BEIJING – China has launched new guidelines to support the country’s booming car sharing industry and standardize its development.
The Guidelines to Boost Healthy Development of Vehicle Rental and Leasing was jointly released by the Ministry of Transport (MOT) and the Ministry of Housing and Urban-Rural Development (MHURD) on August 8.
Car sharing services take advantage of new technologies such as global positioning and mobile internet and therefore improve user experience and offer an alternative for urban commuting, thereby easing growing demand for private cars and parking spaces, according to the Guidelines.
Safety conditions of the cars must be ensured and private information and user deposits must be protected. Companies are encouraged to use a credit-based model to evaluate the reliability of users instead of requiring them to pay guarantee deposits.

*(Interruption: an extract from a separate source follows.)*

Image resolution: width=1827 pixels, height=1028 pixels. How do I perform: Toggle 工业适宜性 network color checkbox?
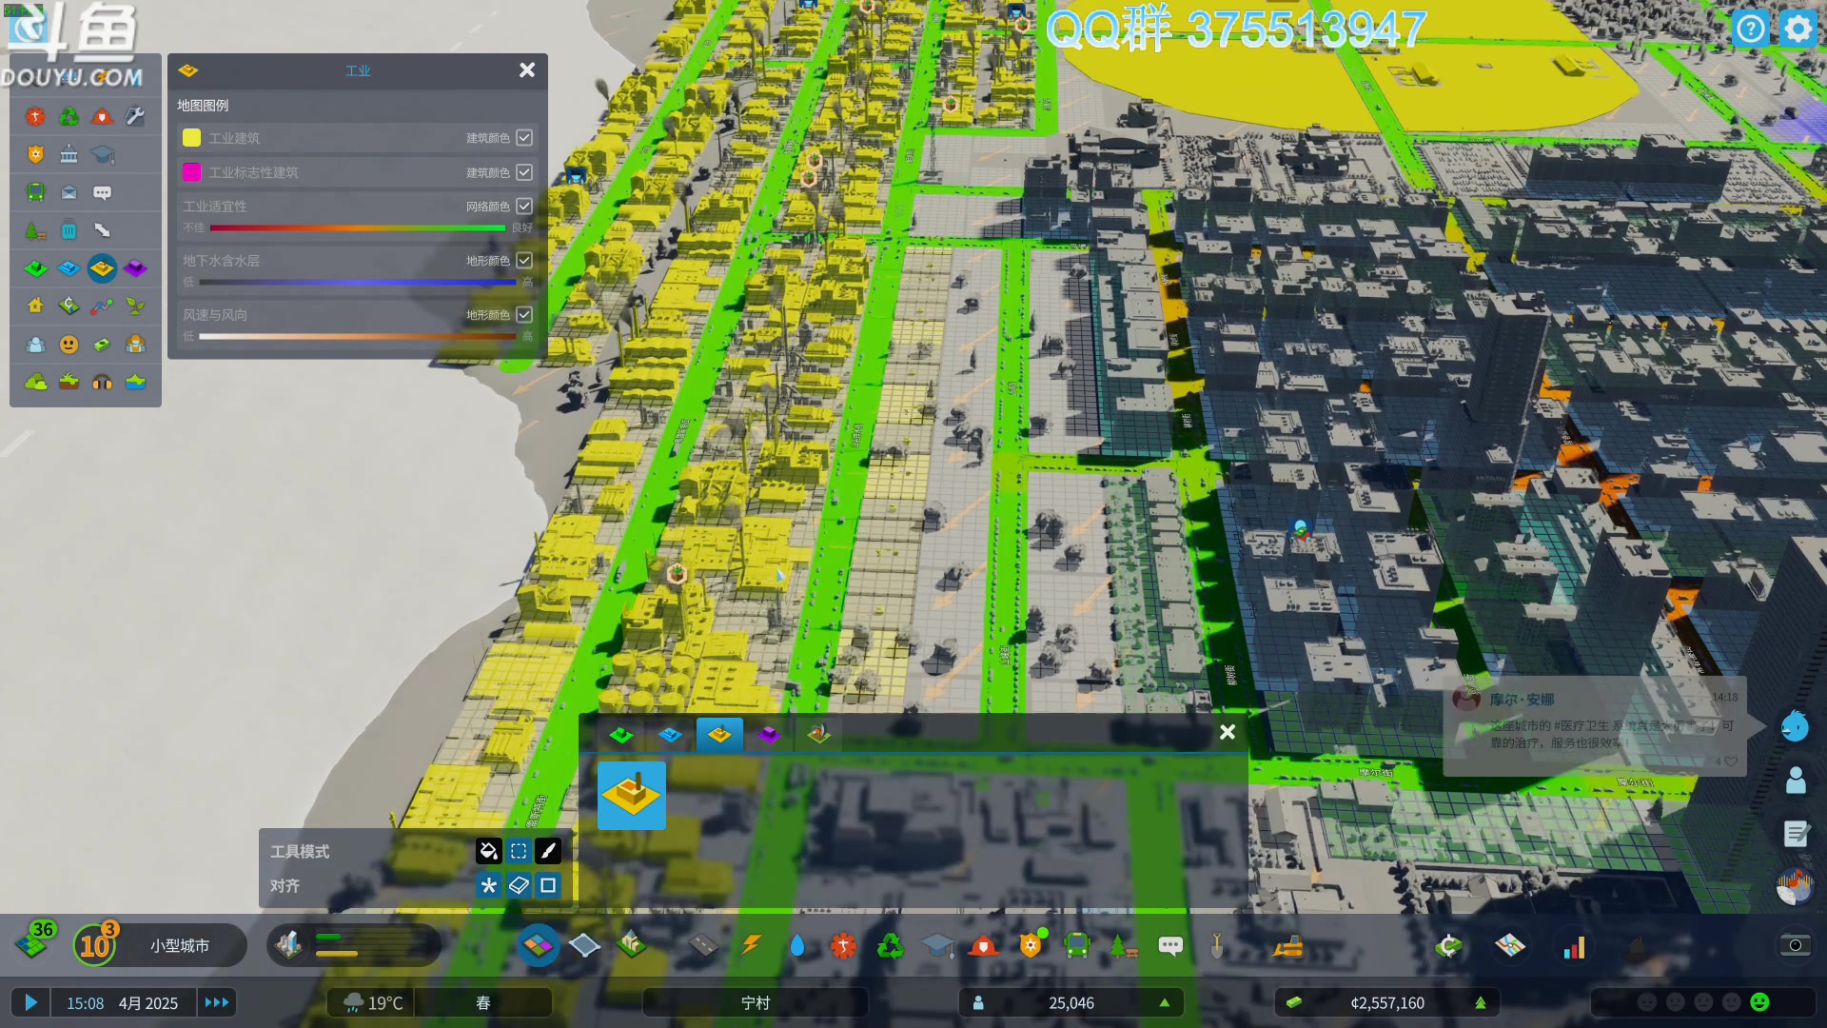click(x=524, y=207)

Public parking lots in shopping centers and large residential areas are encouraged to offer space for shared cars, while incentives will also be given to such cars for on-street parking.
Car sharing platforms are encouraged to use new energy vehicles (NEVs) as shared cars, with support given for charging facilities.
The Guidelines follow the release of similar rules on bike sharing services the previous week.
China’s sharing economy has been rising rapidly recently, with bike sharing companies such as ofo and Mobike attracting overseas investments. The country’s sharing economy witnessed a total transaction volume of ¥3.45 trillion last year, more than doubling that of 2015, according to a report released by the State Information Center in March.
According to consultancy firm Roland Berger, several dozens of car sharing platforms operated more than 26,000 vehicles in China last year, which is expected to increase to 600,000 by 2025.